GRASPS what? GRASPS is the model that we like to use to create our authentic performance tasks or assessments. GRASPS is an acronym that helps us make sure we have included all the components. You can Google GRASPS performance task and find many links. Where did it come from? Well, we love some Wiggins and McTighe. Here is a link that you can check out briefly.
Goal- This is what you want your students to be able to accomplish.
Role- What real world role will your students have? This is where we love to get creative...will they be a zoo keeper? An artist? A fashion designer? A journalist? Choose a role that will make sense to the task.
Audience- Who will students be addressing or presenting their project to? A city planning committee? The mayor? First grade students? Again, have fun and make sure it makes sense to the task and role the students will take on.
Scenario/situation- What is the context in which the task will take place? Here's the kicker, though...it must be REAL WORLD connected. That's right, you need to give your kids a real world situation or scenario.
Product/project- What is it that students are creating? Be specific.
Scoring rubric- How will you assess student work? Here we create a standards specific rubric describing exactly what students need to include in their project so they know exactly what we expect of them.
Here is an example in our Teachers Pay Teachers store that you can download for free. Students are a paleontologist and they are using rounding skills and addition/subtraction concepts. This is just one example of the endless possibilities that can be created.
These tasks are a great way to ensure engagement of your students and not just compliance. We have yet to have a student not want to complete a performance task...are they easy for students? Well, we think they are challenging as the ones we design are usually cross-curricular, so students have to draw on knowledge from a variety of sources.
Need an engaging idea for comparing and ordering decimals? Have your boys design the dream baseball roster. Give them a printout of some of the best pro baseball players and have them select the players they want on their dream team. Include all positions and stats and your boys can go through batting average, slugging average, ERA, saves, and so on and so forth. They can then write and explain their choices. Of course they will have to include knowledge of decimals. Or you could have a baseball draft instead! How much fun would that be?
Or maybe you want to assess your students on their knowledge of lines of latitude and longitude...instead of giving them a worksheet that has them write a the name of a city at a given set of coordinates, why not give them coordinates of past hurricanes so they can be meteorologists tracking a hurricane's path? We did this with our 3rd graders, and they really had a blast! We gave them a world map that had the lines of latitude and longitude, let them choose which hurricane to track, and let them have at it. Yep, it took some work on our part, but it was well worth it, and now we can just tweak it for next year.
One thing we have come to learn, though, is that to create an engaging, authentic performance task takes leg work. Sometimes you have to have things made for students (like in the baseball example above...you will need to have some stats ready). But the upside is that if they are standards-based, you can refine them for the following year. We definitely either keep a few exemplars or take pictures so our students the following year can see real examples.

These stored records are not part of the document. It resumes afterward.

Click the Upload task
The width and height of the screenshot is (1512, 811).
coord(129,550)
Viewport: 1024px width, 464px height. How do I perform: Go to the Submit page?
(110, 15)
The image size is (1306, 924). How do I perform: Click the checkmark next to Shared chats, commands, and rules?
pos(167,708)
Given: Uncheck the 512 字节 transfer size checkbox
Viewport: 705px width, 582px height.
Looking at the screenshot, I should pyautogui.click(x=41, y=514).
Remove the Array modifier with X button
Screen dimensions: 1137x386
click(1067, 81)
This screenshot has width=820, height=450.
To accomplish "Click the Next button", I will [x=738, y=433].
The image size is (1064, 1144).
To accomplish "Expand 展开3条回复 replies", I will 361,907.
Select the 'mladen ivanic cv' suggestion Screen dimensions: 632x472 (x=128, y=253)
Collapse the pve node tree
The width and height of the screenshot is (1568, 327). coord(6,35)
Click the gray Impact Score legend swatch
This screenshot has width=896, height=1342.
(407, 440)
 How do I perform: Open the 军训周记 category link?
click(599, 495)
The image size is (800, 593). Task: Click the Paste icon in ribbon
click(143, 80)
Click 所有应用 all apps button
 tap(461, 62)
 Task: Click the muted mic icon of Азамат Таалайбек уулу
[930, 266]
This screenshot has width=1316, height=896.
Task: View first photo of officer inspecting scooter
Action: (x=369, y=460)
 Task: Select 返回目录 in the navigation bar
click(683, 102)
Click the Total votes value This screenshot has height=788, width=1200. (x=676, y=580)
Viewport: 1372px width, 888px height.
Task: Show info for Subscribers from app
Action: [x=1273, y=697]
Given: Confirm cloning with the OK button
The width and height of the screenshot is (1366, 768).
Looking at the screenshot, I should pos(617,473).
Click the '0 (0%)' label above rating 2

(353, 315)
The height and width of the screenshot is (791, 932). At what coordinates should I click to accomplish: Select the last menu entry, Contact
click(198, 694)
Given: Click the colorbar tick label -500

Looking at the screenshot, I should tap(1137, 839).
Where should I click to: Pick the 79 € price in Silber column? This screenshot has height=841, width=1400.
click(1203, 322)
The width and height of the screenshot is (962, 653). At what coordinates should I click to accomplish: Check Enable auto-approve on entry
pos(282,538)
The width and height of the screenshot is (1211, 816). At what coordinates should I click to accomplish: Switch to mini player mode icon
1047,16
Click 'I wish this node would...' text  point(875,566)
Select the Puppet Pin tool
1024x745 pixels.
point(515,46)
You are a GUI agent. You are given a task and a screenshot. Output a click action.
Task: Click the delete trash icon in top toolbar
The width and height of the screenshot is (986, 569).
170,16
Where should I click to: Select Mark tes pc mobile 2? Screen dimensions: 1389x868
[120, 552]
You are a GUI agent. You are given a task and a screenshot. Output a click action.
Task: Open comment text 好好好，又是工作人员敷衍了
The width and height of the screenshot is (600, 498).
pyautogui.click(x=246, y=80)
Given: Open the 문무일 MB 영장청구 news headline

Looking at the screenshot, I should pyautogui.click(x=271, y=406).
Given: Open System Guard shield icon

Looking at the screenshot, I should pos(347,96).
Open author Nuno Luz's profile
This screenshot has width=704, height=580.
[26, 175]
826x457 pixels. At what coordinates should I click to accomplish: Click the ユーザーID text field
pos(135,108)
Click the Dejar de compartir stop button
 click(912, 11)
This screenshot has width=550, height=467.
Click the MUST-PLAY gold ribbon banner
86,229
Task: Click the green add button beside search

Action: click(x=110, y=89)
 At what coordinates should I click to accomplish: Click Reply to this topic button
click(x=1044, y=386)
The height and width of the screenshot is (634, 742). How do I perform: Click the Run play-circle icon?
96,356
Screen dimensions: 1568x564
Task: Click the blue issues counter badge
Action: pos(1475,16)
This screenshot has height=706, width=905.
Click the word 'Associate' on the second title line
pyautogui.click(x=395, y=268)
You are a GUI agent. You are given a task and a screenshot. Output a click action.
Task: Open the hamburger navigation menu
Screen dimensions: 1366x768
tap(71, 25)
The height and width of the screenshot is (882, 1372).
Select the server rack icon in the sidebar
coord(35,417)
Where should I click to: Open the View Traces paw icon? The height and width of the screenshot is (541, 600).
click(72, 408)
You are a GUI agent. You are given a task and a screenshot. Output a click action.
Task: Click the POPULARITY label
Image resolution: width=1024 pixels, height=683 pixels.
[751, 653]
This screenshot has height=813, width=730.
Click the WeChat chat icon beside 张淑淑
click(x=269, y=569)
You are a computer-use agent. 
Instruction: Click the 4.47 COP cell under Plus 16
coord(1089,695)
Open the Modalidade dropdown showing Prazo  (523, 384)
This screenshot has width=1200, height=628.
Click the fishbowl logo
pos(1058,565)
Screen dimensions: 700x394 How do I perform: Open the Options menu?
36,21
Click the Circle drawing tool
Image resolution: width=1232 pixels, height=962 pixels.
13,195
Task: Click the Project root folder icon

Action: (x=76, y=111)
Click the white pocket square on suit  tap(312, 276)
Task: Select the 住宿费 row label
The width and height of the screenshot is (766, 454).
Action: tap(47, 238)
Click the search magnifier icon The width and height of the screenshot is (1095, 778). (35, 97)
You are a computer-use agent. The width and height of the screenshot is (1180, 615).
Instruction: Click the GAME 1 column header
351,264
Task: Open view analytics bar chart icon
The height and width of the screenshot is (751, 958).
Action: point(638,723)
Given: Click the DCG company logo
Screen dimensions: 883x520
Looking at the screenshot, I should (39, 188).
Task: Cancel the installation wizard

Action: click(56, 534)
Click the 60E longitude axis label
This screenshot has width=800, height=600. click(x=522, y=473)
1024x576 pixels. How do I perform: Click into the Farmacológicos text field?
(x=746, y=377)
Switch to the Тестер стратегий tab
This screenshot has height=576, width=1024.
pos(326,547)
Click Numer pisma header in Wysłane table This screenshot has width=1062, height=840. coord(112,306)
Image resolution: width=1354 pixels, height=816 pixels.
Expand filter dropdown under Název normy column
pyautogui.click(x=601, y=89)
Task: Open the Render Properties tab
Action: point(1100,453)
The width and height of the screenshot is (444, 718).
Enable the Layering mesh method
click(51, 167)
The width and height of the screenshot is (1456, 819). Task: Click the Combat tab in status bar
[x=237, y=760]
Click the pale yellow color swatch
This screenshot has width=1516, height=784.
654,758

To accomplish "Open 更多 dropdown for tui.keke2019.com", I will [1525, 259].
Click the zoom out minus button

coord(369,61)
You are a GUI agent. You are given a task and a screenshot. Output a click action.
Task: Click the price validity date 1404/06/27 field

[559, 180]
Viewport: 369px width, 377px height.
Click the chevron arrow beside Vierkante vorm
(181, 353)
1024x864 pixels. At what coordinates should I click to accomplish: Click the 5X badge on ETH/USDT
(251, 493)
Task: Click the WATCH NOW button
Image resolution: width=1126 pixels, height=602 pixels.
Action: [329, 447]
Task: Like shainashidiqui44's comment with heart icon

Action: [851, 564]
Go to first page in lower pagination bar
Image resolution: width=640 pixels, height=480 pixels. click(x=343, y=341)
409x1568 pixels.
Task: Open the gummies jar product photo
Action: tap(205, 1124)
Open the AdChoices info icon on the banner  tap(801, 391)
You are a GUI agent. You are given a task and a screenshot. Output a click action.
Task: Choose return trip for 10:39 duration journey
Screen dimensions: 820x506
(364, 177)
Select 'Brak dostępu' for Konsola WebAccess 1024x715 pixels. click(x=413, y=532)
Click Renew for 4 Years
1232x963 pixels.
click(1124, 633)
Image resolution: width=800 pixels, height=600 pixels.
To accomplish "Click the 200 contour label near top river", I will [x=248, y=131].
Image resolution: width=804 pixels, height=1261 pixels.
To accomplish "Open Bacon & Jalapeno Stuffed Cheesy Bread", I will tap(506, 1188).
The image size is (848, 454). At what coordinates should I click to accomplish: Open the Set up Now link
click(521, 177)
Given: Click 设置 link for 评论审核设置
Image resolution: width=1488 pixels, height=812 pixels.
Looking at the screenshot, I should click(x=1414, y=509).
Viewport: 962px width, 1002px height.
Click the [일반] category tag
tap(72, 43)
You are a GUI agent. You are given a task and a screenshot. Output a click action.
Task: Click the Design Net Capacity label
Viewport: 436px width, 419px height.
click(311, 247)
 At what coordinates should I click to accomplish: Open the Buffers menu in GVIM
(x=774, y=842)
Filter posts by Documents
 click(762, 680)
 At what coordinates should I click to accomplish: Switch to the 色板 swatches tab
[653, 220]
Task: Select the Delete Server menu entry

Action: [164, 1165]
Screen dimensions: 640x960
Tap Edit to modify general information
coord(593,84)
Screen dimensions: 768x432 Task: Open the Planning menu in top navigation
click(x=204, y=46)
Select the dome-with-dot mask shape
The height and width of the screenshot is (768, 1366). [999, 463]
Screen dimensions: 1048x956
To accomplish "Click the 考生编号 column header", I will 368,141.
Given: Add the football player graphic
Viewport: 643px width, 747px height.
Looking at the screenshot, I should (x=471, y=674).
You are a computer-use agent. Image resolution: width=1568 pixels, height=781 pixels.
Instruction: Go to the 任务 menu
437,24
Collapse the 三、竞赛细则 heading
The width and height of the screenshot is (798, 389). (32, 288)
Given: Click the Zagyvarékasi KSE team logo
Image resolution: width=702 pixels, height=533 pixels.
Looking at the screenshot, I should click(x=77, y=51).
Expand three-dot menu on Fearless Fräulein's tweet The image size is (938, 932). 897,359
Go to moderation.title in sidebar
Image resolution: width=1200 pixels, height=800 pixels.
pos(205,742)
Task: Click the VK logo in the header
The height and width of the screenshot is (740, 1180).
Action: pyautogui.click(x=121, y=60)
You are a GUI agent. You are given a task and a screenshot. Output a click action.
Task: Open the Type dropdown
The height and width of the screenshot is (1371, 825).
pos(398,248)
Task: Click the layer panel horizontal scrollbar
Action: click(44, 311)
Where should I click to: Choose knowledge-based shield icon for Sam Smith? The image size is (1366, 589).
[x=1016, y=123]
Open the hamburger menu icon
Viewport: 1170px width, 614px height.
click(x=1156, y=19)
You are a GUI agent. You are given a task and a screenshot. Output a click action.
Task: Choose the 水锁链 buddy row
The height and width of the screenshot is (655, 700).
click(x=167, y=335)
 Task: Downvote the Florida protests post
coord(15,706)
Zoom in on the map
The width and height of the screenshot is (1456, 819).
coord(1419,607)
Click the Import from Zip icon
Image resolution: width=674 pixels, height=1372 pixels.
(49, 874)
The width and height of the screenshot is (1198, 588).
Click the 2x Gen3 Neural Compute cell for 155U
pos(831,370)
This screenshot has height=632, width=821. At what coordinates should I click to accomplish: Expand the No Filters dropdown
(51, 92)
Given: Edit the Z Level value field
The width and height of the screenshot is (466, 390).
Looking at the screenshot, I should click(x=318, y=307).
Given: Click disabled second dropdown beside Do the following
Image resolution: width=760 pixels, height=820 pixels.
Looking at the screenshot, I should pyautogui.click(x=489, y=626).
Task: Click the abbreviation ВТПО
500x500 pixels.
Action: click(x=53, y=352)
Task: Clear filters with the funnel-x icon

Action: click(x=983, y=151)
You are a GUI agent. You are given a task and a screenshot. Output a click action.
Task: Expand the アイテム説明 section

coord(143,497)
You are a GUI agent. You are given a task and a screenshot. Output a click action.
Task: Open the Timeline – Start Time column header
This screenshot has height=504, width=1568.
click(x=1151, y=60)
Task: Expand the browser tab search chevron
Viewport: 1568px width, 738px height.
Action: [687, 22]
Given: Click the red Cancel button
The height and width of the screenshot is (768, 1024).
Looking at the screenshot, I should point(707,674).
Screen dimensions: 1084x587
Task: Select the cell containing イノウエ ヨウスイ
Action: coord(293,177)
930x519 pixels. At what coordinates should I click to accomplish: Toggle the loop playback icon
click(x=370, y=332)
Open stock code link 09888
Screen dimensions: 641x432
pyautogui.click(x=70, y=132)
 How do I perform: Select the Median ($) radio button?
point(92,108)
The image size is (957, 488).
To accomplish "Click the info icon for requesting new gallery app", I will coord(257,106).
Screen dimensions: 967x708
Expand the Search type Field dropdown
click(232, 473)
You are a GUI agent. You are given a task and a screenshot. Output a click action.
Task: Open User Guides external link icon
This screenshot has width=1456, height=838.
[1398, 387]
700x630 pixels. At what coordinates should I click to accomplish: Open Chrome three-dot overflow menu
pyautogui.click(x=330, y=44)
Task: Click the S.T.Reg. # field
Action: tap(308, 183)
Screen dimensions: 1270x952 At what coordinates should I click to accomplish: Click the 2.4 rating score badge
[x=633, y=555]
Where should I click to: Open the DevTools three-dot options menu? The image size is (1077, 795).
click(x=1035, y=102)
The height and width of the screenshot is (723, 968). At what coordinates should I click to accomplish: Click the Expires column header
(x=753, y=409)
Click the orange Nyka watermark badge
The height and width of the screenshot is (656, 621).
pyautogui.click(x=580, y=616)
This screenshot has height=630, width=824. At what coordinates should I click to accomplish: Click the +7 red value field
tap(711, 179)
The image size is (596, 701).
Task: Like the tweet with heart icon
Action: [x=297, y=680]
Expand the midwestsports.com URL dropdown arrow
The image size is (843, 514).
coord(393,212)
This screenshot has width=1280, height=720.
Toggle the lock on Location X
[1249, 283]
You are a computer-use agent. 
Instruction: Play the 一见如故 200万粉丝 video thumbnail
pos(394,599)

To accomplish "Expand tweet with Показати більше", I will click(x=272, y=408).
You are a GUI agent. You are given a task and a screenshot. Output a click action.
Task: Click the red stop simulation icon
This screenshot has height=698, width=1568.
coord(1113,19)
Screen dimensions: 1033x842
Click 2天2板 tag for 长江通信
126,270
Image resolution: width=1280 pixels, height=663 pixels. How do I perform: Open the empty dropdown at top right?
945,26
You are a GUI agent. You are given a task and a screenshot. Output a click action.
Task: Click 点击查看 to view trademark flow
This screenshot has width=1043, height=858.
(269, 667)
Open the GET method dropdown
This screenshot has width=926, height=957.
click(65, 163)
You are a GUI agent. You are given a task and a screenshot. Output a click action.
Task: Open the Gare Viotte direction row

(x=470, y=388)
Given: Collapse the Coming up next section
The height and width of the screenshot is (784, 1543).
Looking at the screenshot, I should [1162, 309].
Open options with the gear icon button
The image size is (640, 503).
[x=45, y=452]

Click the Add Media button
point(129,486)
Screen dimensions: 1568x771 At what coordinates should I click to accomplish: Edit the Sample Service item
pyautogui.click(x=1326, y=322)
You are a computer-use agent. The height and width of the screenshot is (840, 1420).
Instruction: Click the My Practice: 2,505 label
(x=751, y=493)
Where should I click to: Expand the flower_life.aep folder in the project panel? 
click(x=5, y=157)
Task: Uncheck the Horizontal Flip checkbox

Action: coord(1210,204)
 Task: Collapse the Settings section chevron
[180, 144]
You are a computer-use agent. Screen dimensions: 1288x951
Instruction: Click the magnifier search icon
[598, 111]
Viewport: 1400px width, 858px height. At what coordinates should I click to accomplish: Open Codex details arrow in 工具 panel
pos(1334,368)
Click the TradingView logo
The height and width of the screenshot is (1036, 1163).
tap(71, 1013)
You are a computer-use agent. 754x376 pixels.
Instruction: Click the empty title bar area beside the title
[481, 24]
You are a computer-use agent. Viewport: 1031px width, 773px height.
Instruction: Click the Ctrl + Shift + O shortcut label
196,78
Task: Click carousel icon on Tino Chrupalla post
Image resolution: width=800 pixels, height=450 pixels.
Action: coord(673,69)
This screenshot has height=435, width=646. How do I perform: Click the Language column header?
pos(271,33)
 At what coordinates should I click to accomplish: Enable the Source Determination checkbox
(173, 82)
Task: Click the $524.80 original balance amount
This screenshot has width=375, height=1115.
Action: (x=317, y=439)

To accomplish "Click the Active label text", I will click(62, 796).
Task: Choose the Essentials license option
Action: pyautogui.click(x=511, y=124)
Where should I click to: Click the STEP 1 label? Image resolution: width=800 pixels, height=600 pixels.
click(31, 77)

Here is an example from our Measuring Length Circus Animal Cage performance task. Students researched an animal and then created a traveling cage using measurements that would result in a roomy, comfy cage. Students then gave actual measurements of different features of their cage.
At first we tried to control how the performance tasks would turn out....HUGE mistake! Now we sit back and watch. We have seen some of the most impressive projects as a result. With an authentic performance task, there is more than one way to complete a project, and no two projects will be alike. Sometimes we give our students a choice of roles they can take on. Here are some examples of when some students chose to be a landscape, fashion designer, or architect designing a monument. They were to measure lengths and compare measurements (2nd Grade CCSS Math MD.2 and MD.4) focusing on Washington, D.C.
This student chose to be a fashion designer. She not only included articles of clothing but also accessories.
This student chose to be a fashion designer and created outfits for the First Family and included their pet dog. She measured pieces of the outfits in inches and centimeters.